I'm building a solution for our company to use for imaging/building new computers. We only image/build 2 or 3 computers a day on average, with 90% of those being rebuilds of existing computers (to assign to another employee usually) with less than 1 new computer/month coming in. I'm planning to use MDT 2012, WAIK, & WDS, & whatever else is required for a solution made up of these main components. It’s been years since I did any bulk computer builds/imaging so I need to get up to speed with the latest methodologies.

I like the idea of using the Models profiles in MDT to help create a sort of "Build-a-Burger" type system where we could simply make a few selections and have a computer built with custom applications selected to be installed and it will know what device drivers to install based on the Model selected. I think this is referred to as the Light Touch Experience, I think. I’d really like to find a video that roughly walks through the process of capturing/building/configuring an image (if images are still used these days) and deploying it using these tools I’ve mentioned.

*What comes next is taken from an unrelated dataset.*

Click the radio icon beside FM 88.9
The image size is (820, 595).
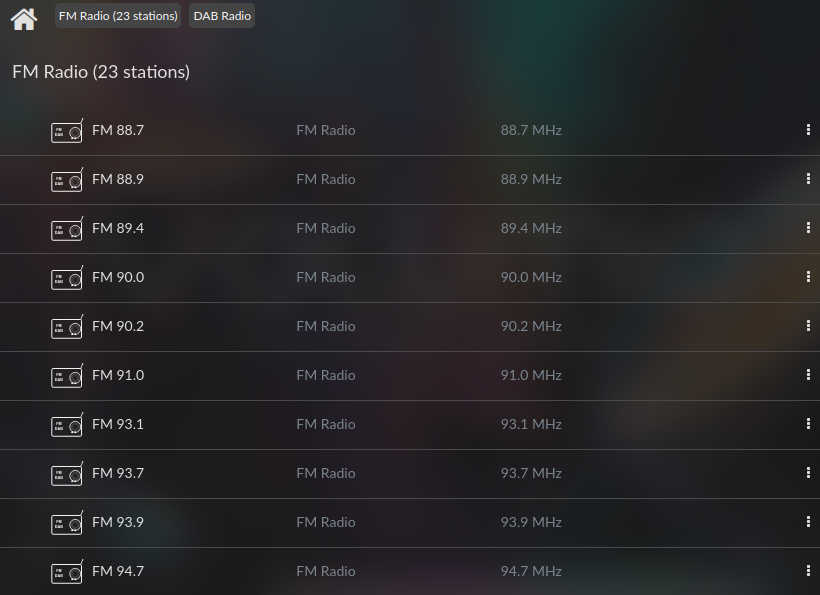67,180
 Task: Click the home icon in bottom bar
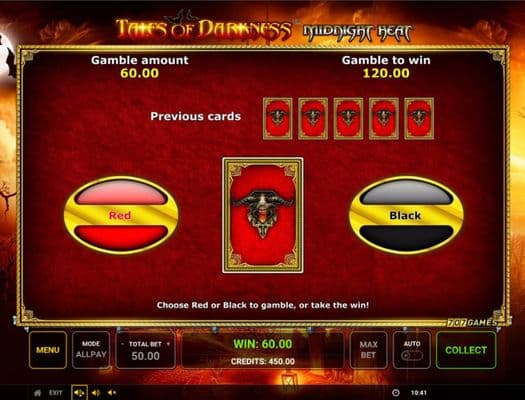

With this solution we'll be deploying Windows 7 32 & 64-bit machines mostly with an XP machine here and there I'm guessing. Here are my questions for now to help me get started:

1) How are images managed; images are still used, right? Will I have an image for each computer model? I want to minimize the storage space requirements for this solution but I want to have plenty of functionality so I won't sacrifice too much to save space.

2) How much disk space do I need for the Windows Server 2008 R2 server I'm building to host MDT? I figure we’ll be managing about 20 different computer models, almost all Dell & a few Panasonic Toughbooks.

3) Any other info you want to throw in regarding what might be helpful for me to know as I plan and build this solution?

Thanks.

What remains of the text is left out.